L’influence de Fats Domino sur la musique populaire est proprement stupéfiante. Paul McCartney a toujours cité Fats comme l’une de ses inspirations fondamentales, « Lady Madonna » ne cache pas sa dette envers ce piano néo-orléanais. John Lennon voulait être Fats Domino avant de vouloir être Elvis. Randy Newman, autre enfant de La Nouvelle-Orléans, n’aurait jamais sonné pareil sans ce rolling piano. Et que dire du Professor Longhair, d’Allen Toussaint, de toute la généalogie du funk louisianais qui se nourrit directement de cette source ?

This Is Fats Domino! figure aujourd’hui dans le légendaire ouvrage de référence 1001 Albums You Must Hear Before You Dieet oui, on ne peut pas le contester. C’est une oeuvre de cohérence absolue, un instantané parfait d’un artiste au sommet de son art, d’un son au sommet de son influence. Le catalogue LP-9028 de chez Imperial, avec son étiquette bordeaux caractéristique, est aujourd’hui l’un des vinyles les plus recherchés par les collectionneurs du monde entier. Des exemplaires en bon état s’arrachent à des prix qui feraient sûrement sourire Fats, lui qui n’a jamais cessé d’habiter dans la même maison du Lower Ninth Ward, même quand il était le deuxième artiste le plus vendu d’Amérique.

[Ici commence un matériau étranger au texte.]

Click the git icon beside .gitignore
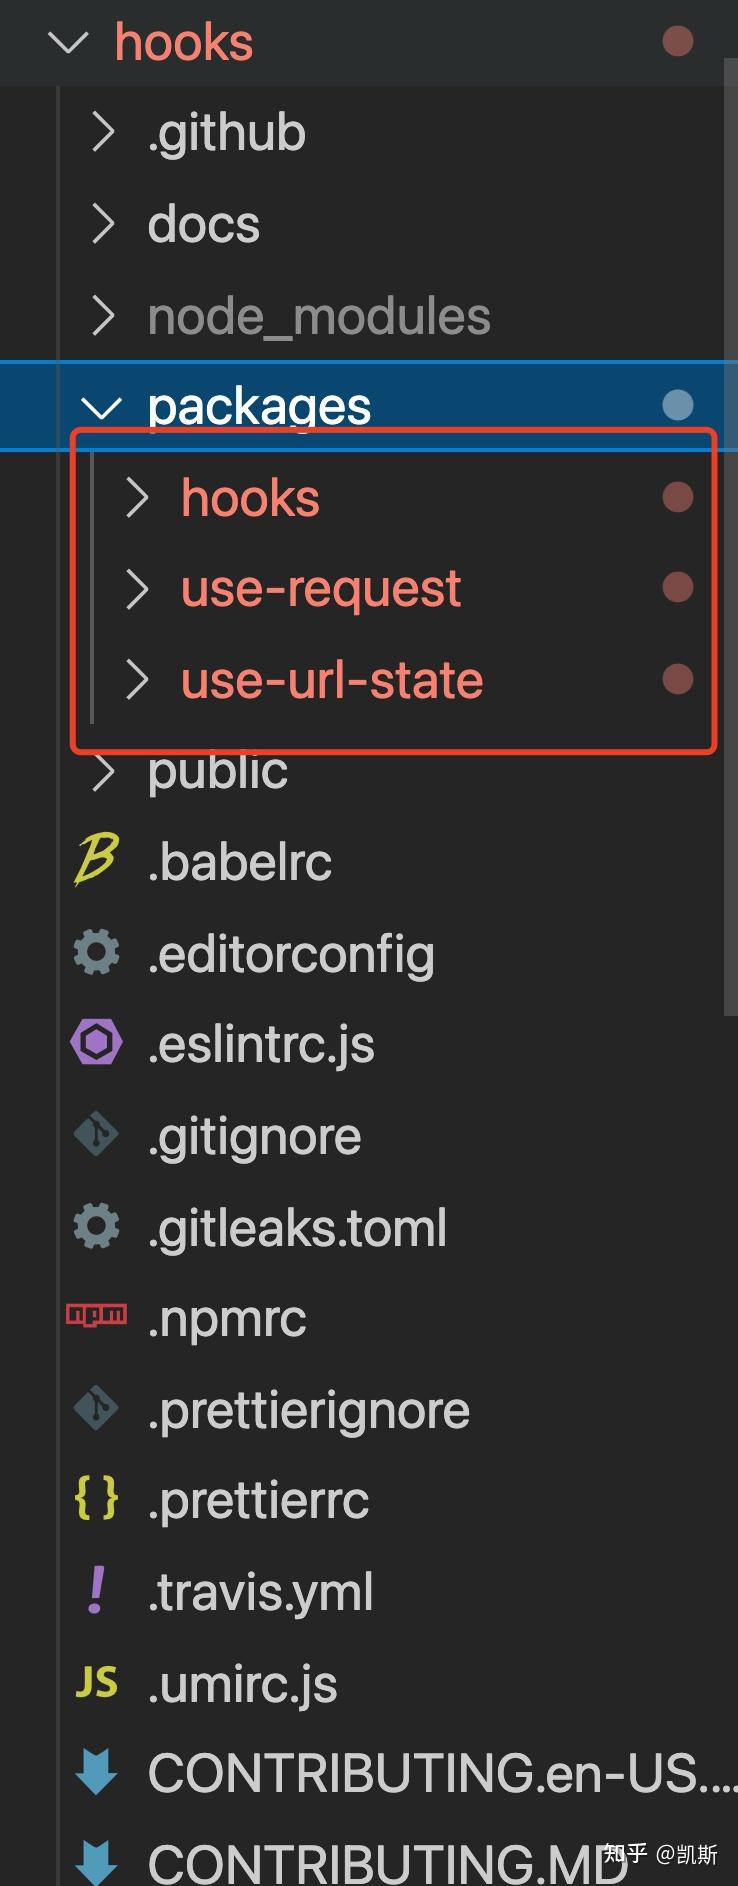coord(96,1135)
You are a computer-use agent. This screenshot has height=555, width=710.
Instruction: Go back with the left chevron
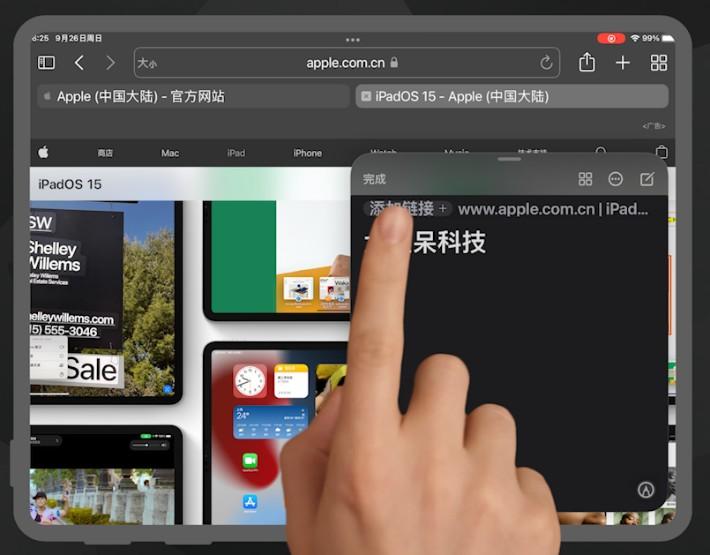(79, 62)
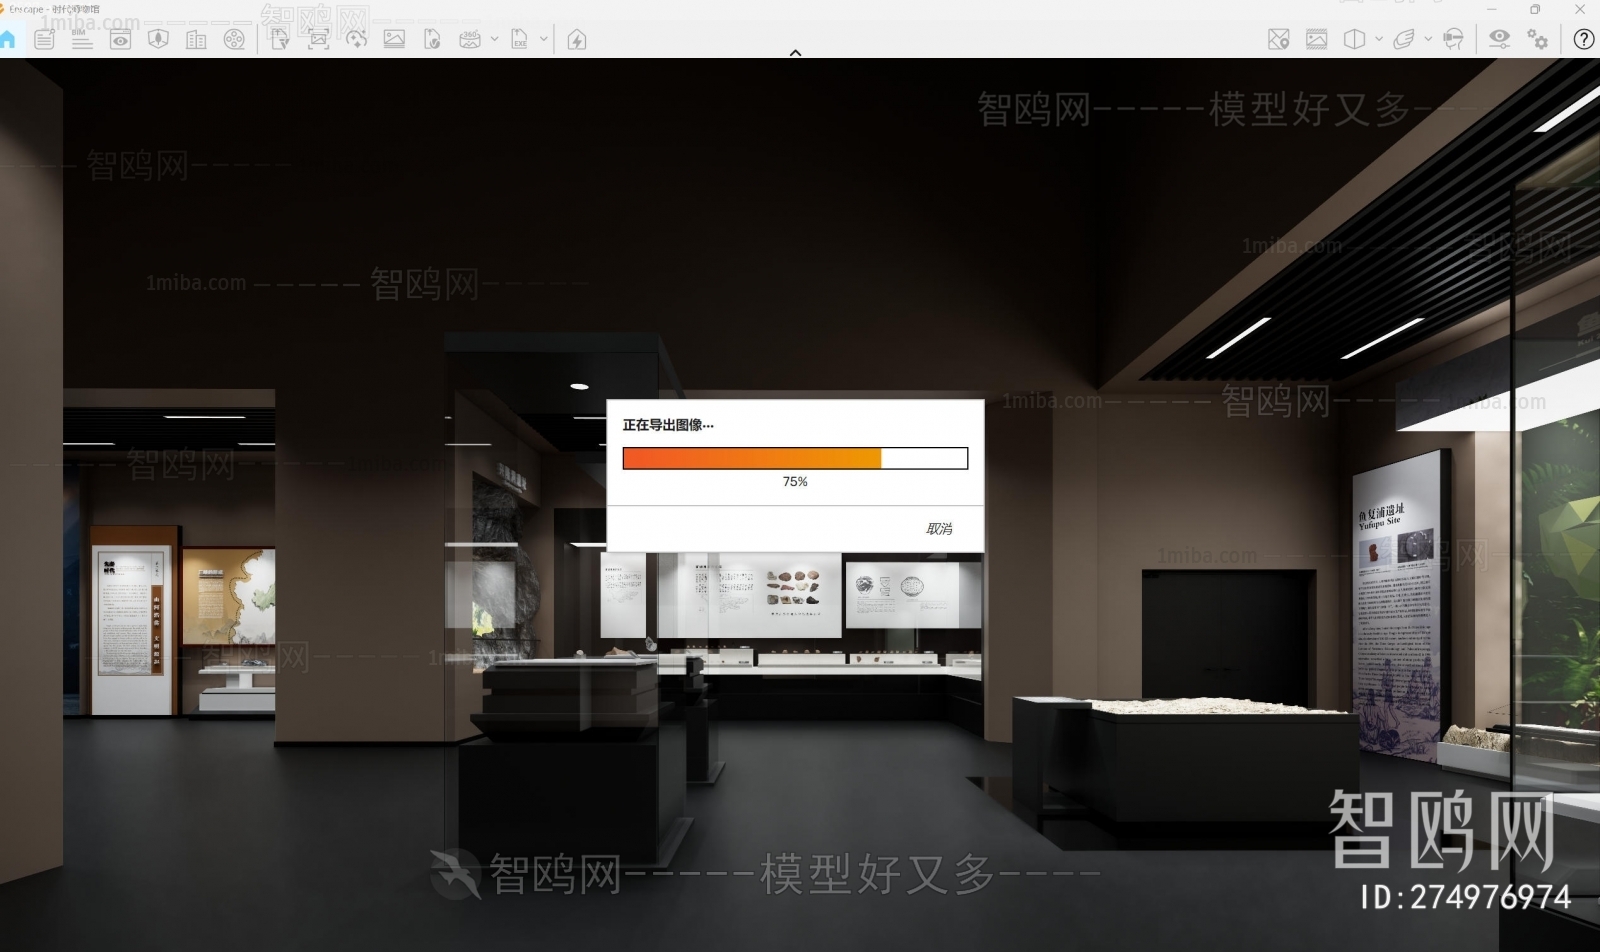The height and width of the screenshot is (952, 1600).
Task: Click the picture export icon
Action: pyautogui.click(x=394, y=40)
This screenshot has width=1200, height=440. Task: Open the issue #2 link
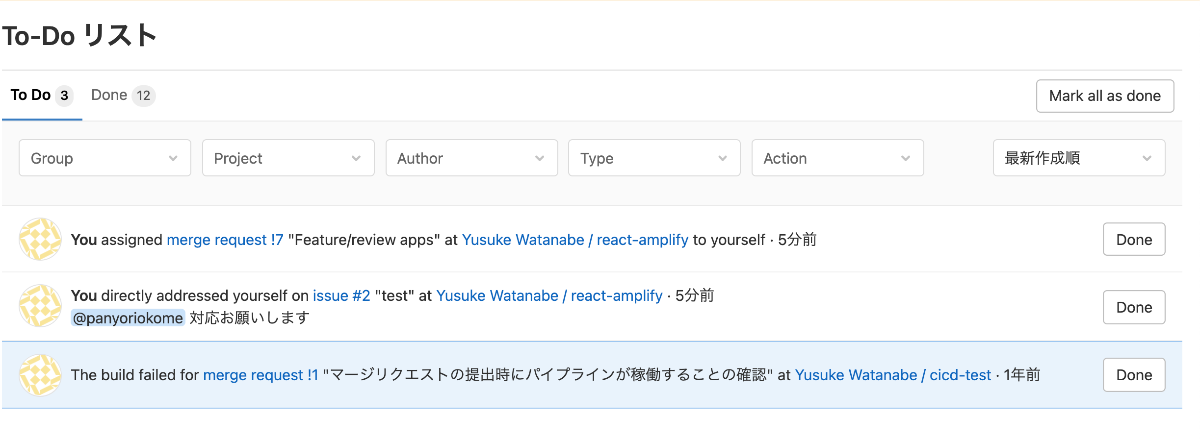coord(342,296)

Antoine Domino est parti le 24 octobre 2017, à l’âge de 89 ans, dans sa ville natale. Il laissait derrière lui une oeuvre de 65 hits classés, plus de 65 millions de disques vendus, et une façon de jouer du piano, ce roulement de la main gauche, cette pulsation irrésistible, que l’on entend encore partout, dans chaque morceau de rock un peu sudiste, dans chaque piano-bar de La Nouvelle-Orléans, dans chaque note de Blueberry Hill qui tourne sur un tourne-disque quelque part dans le monde en ce moment même.

Buddy Holly, photo promotionnelle Brunswick Records, vers 1957
Buddy Holly, photo promotionnelle Brunswick Records, vers 1957

On dit que le rock’n’roll, c’est Elvis. C’est vrai en partie. Mais le rock’n’roll, c’est aussi et surtout ce gros homme souriant qui roulait ses accords sur un Steinway et chantait le blues avec la légèreté d’un homme qui aurait trouvé la paix. This Is Fats Domino! En effet. Et le monde s’en souviendra longtemps.